Prompt: For every line that contains the string "screenshot", pull that line out of the material below.

Supplied data:
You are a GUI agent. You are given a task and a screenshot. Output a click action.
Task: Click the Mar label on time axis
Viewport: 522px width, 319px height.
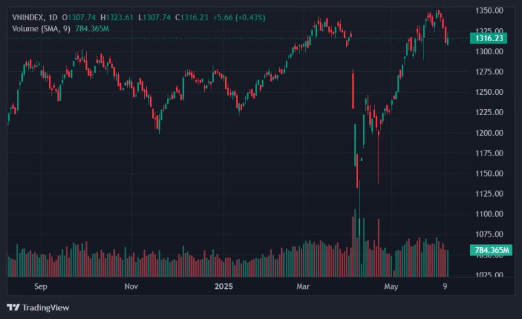[x=303, y=286]
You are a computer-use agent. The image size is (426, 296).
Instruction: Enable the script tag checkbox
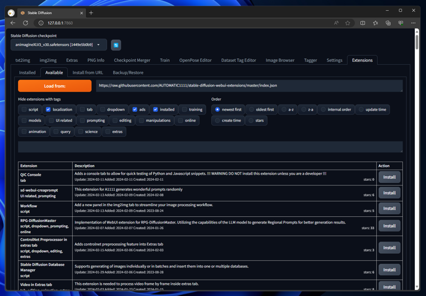(24, 110)
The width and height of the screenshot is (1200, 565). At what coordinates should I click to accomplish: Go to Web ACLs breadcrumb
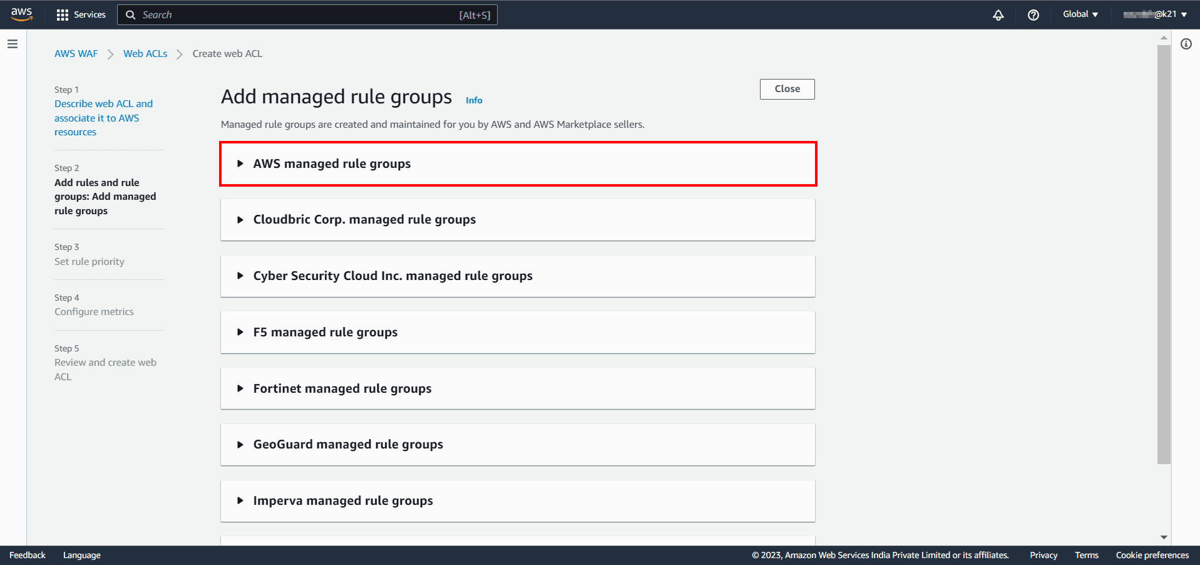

Exercise result:
You are a GUI agent. You are given a task and a screenshot. Output a click action.
The width and height of the screenshot is (1200, 565). At what coordinates should I click to accomplish: Go to Web ACLs breadcrumb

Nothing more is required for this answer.